I feel like that's the only way to explain how good it is and what's happening with them. So there's about to be a lot of 'em. Let's get into it. So first of all, the specs, right? So this is a 29. 313 kilowatt solar array size. Your boy's got a big roof. And then there are three Powerwall 3s which totals 40. 5 kilowatt-hours. And then this is the Tesla app where all of the learnings and all of the numbers happen. When the system first activated I just remember seeing it light up in the app for the first time. The numbers jump up and then just kinda, you just kind of get, I could stare at the app for a while like I could get lost in the numbers. Maybe it's just 'cause I'm a numbers person, but a lot is going on and it was exciting to see it all in real time and learn a lot of stuff. So I think the app is well done and it lets you visualize how much energy the solar array is currently capturing, how much energy the home is using and the state of charge and power output or input of the Powerwall batteries. And then, of course, anything happening with the electrical grid.
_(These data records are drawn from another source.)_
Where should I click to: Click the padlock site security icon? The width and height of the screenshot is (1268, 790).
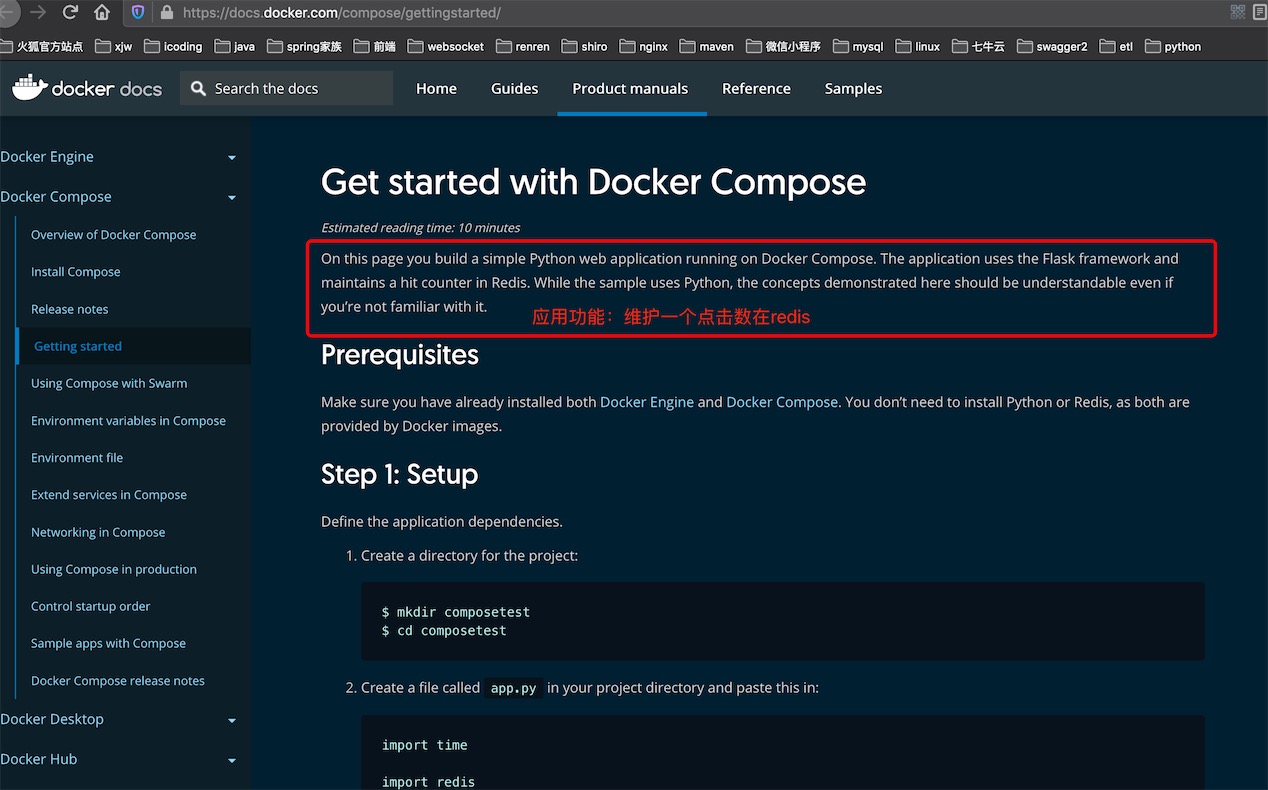167,13
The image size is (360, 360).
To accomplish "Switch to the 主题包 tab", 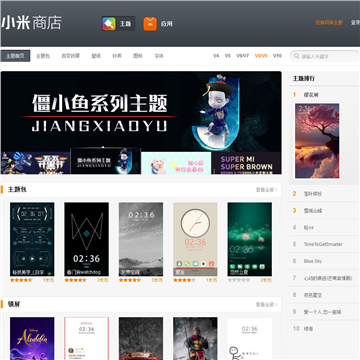I will pyautogui.click(x=43, y=56).
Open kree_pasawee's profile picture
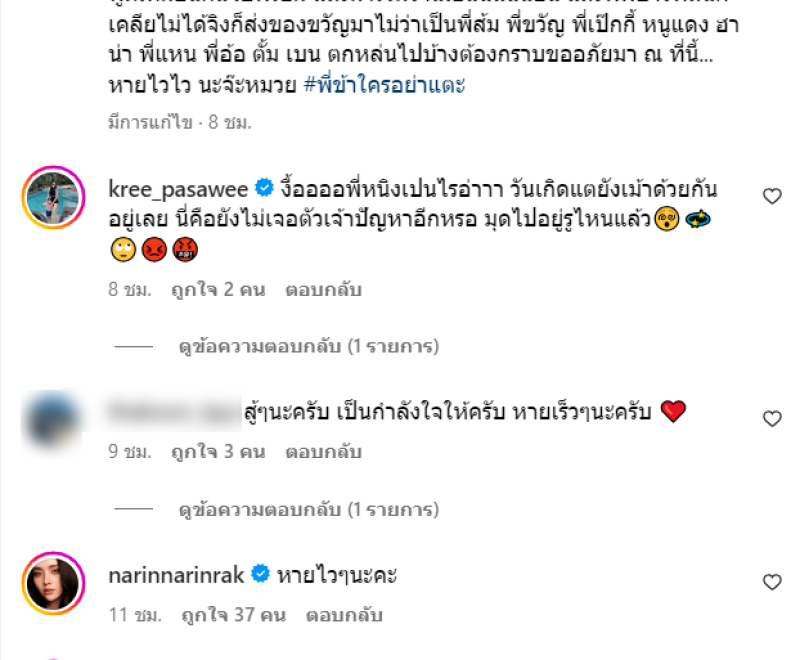The image size is (800, 660). (53, 197)
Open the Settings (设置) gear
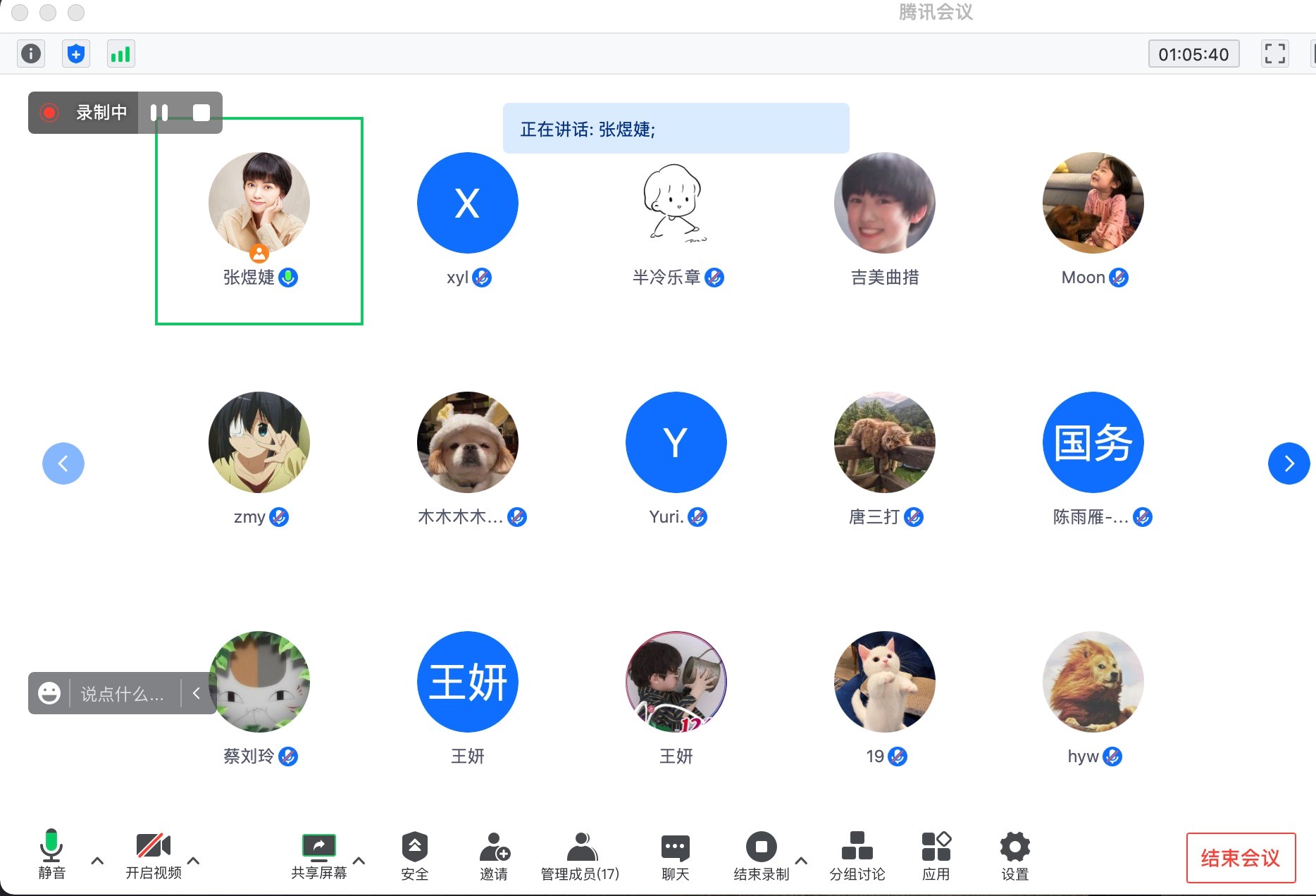Viewport: 1316px width, 896px height. point(1014,855)
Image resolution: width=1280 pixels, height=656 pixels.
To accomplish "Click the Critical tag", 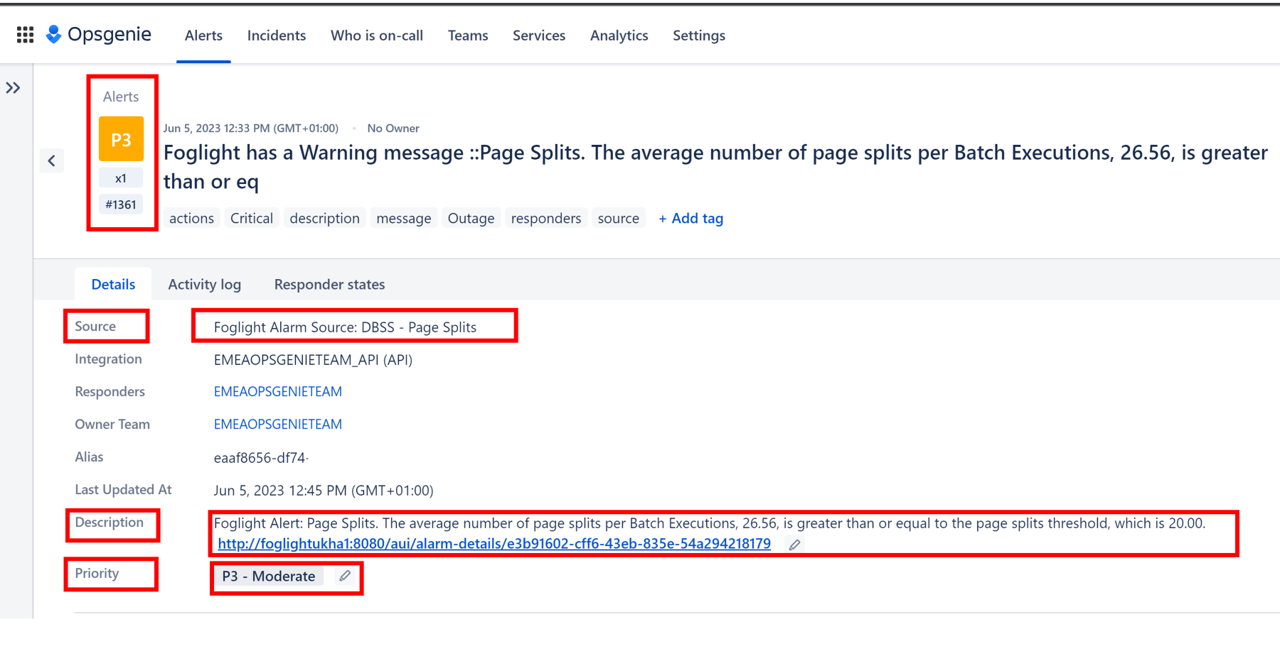I will pyautogui.click(x=251, y=218).
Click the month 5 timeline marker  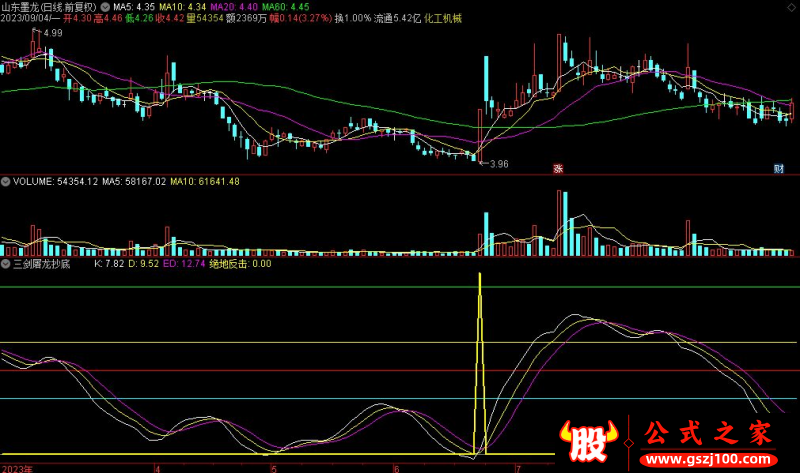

So you can see at this exact moment in time On a sunny morning in July, the panels are bringing in seven kilowatts of power, five of which are powering the house, the last two of which are going into the Powerwalls, which are 38% full and it's not touching the grid at all. There's already a lot of terms being thrown around here. Here's a good way of thinking about it. Kilowatt is a measure of power. So one kilowatt is a thousand watts. A kilowatt-hour though, is a unit of energy collected. So a Tesla Model S battery, for example, is roughly a hundred kilowatt-hours. And so if that battery were to output a hundred kilowatts for an hour, then it would be at zero. So for my setup, the Powerwall 3, each one is about 13. 5 kilowatt-hours each. So that totals 40. 5 kilowatt-hours since I have three. And they support a maximum power output, in or out, of 15. 5 kilowatts. And then the solar system being 29. 3 kilowatts means that it seems like the theoretical maximum of the electricity that can be collected at any one time is 29. 3 kilowatts.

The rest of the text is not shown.